These are the key concepts you need to understand to accurately answer the question.

Ordered Triple
In the context of systems of equations, an "ordered triple" is a set of three numbers that represent a potential solution to a system of three equations. These numbers correspond to the variables in the system, usually denoted as \(x\), \(y\), and \(z\). An ordered triple is written in the form \((x, y, z)\). Each value in the ordered triple is plugged into the respective variable in each equation to check if they satisfy all the equations simultaneously.

For example, when working with the ordered triple \((2, 0, -2)\):
  • \(x = 2\)
  • \(y = 0\)
  • \(z = -2\)
The goal is to determine whether substituting these values into all the equations makes them true. If they do, the ordered triple is a valid solution. Each triple must satisfy every equation in the system to be considered a solution.
Solution Verification
"Solution verification" is the process of substituting an ordered triple into a system of equations to check if it satisfies each equation. This involves plugging in the numbers from the ordered triple into the system and simplifying to see if each equation holds true. This method helps confirm whether the ordered triple is indeed a solution to the given system.

Consider the system of equations provided:
1. \(6x - y + z = -1\)
2. \(4x - 3z = -19\)
3. \(2y + 5z = 25\)

To verify a solution, such as \((-1, 0, 5)\):
  • Substitute \(x = -1\), \(y = 0\), \(z = 5\) into each equation.
  • Simplify each equation to see if they are true.
If all equations are true after substitution, then \((-1, 0, 5)\) is a solution. This process helps spot errors and confirms the correctness of a solution.
Substitution Method
The "substitution method" involves solving a system of equations by expressing one variable in terms of the others and substituting this expression into the remaining equations. This method simplifies the system and reduces the number of variables, making it easier to solve.

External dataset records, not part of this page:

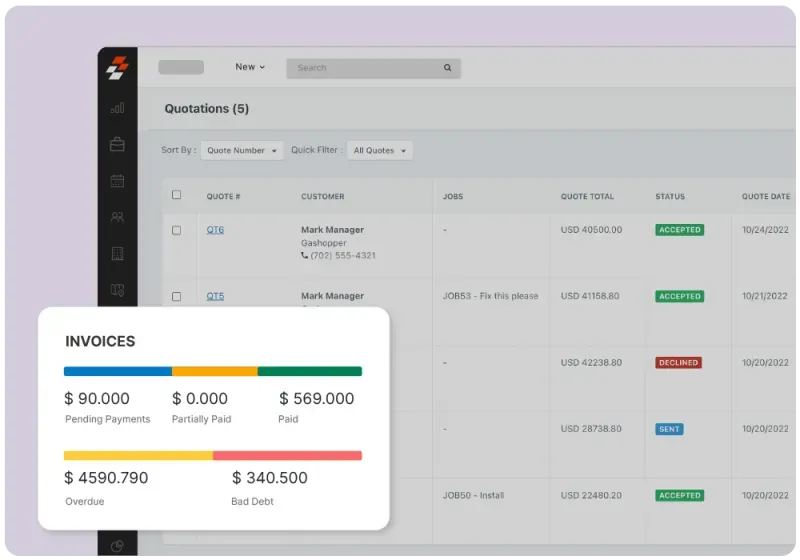The image size is (800, 560).
Task: Check the box for quote QT6
Action: coord(177,230)
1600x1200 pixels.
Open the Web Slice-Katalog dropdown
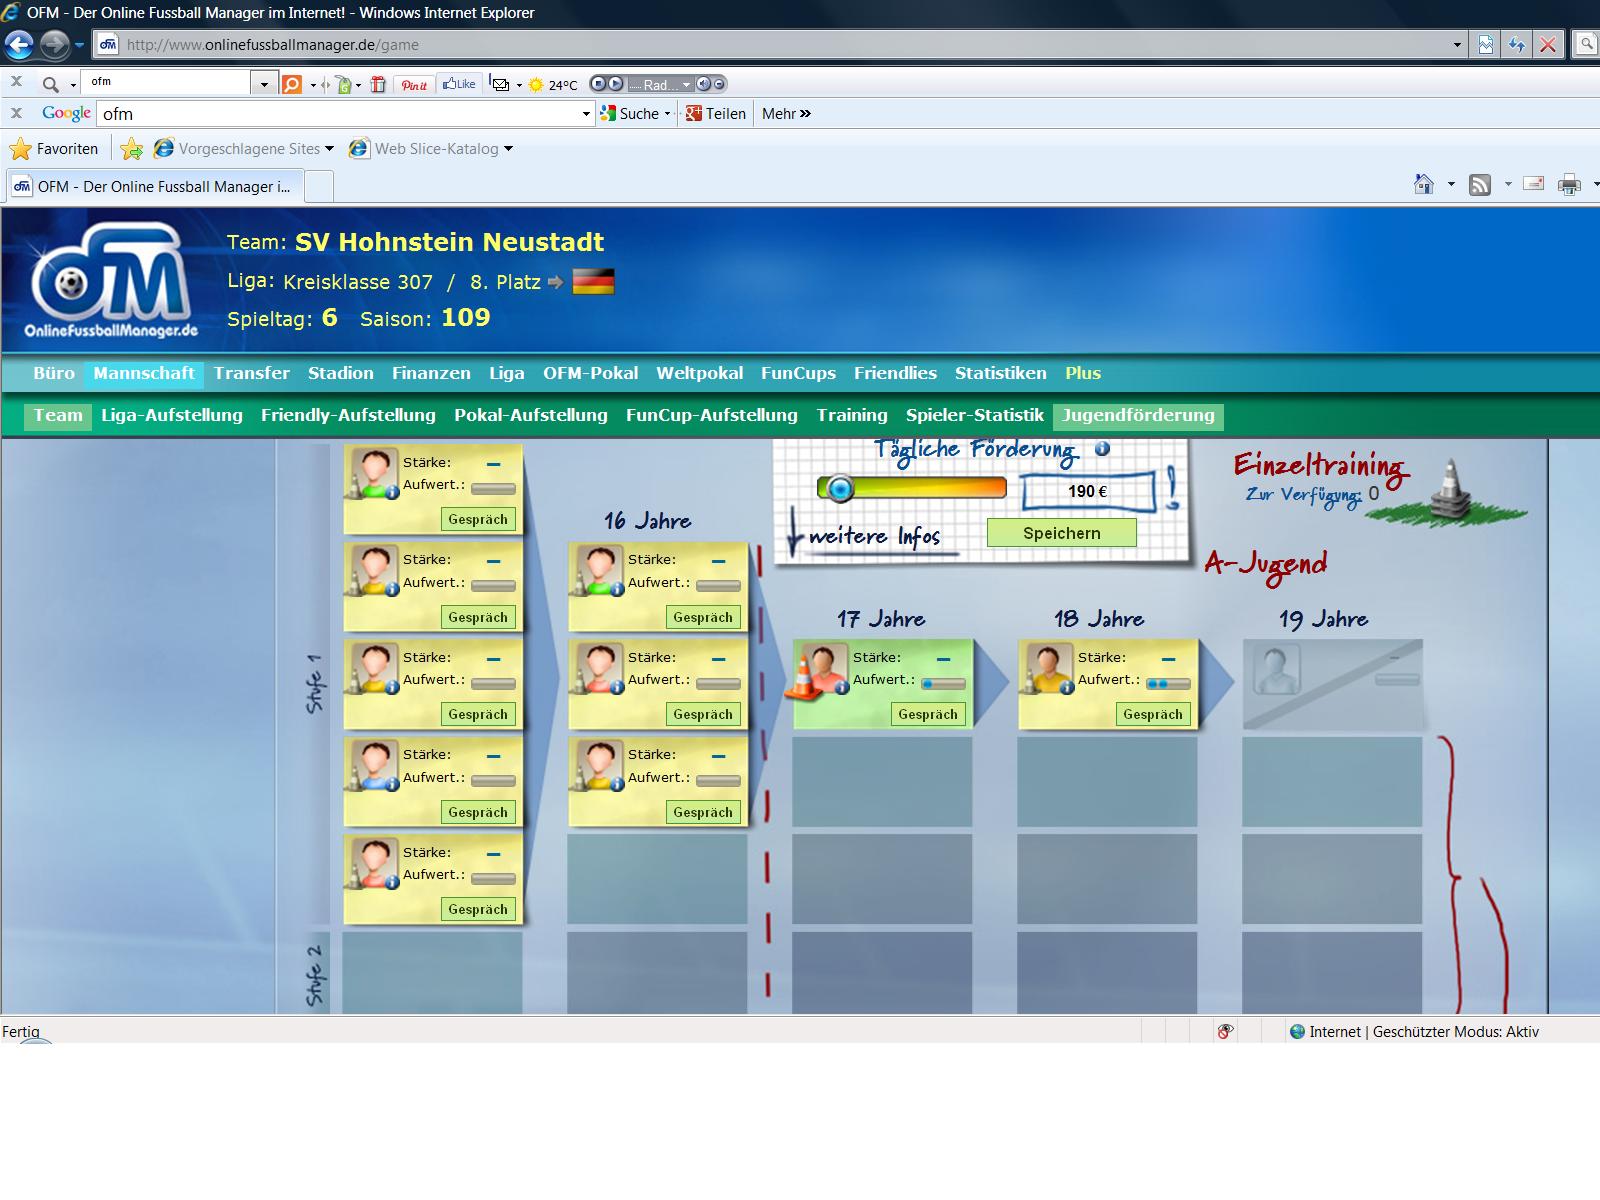click(508, 149)
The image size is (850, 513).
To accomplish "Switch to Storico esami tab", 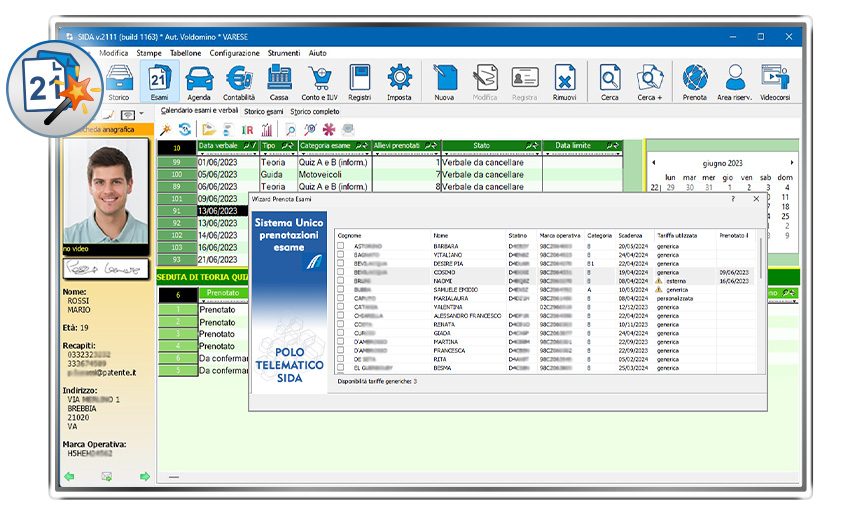I will point(264,111).
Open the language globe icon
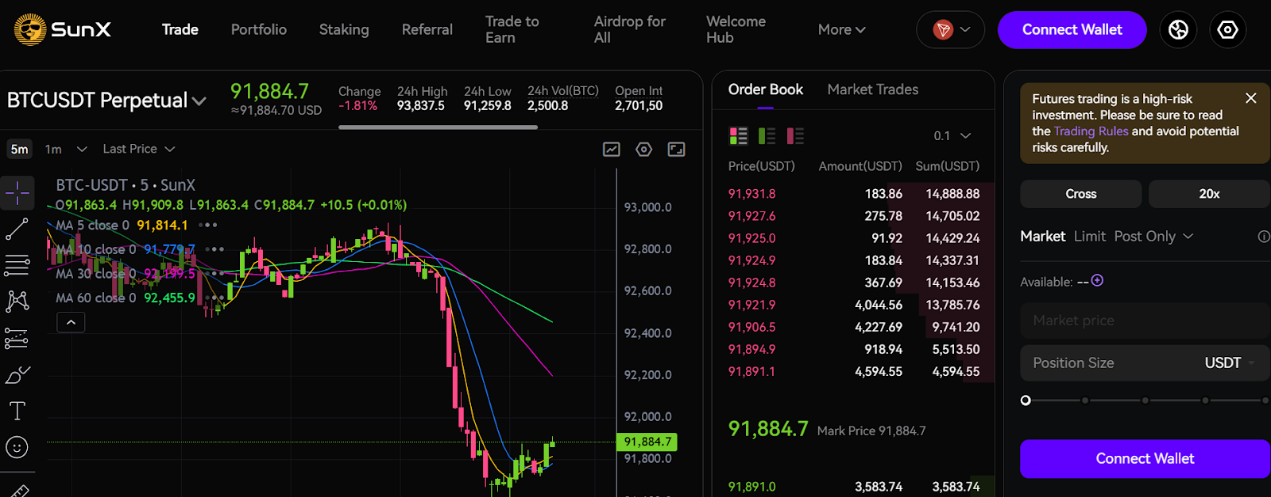This screenshot has width=1271, height=497. click(x=1178, y=30)
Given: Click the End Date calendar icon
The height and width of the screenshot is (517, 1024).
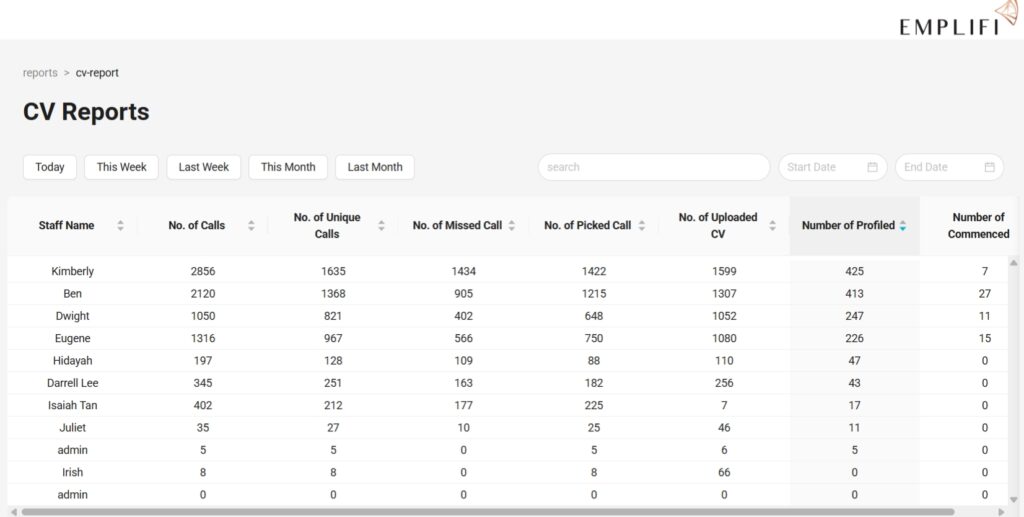Looking at the screenshot, I should click(x=989, y=167).
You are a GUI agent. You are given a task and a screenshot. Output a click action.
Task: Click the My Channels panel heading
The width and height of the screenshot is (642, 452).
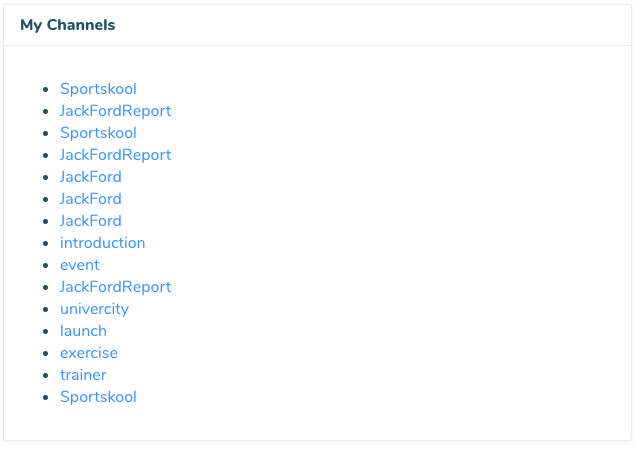point(67,25)
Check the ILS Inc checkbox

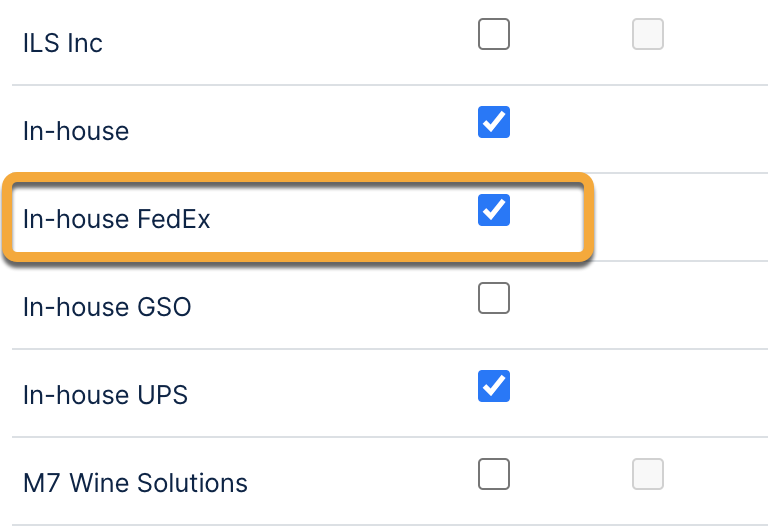click(x=494, y=35)
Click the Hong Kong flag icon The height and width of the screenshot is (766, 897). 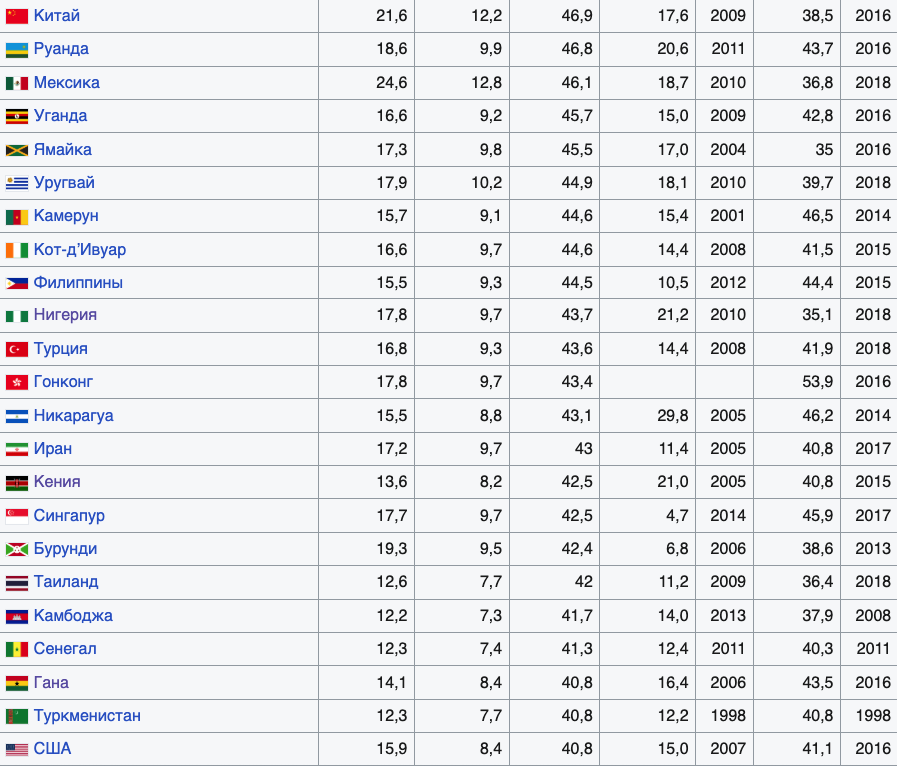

Here's how to approach a system using substitution:
  • Pick one equation and solve it for one variable. This creates a simple expression.
  • Substitute this expression into the other equations to eliminate that variable.
  • Continue solving with fewer variables.
For instance, if you have a simpler two-variable equation after substitution, solve for one of these variables and backtrack by substituting again if needed. The substitution method is especially useful when dealing with more complex variables or when equations are easily manipulated to isolate variables.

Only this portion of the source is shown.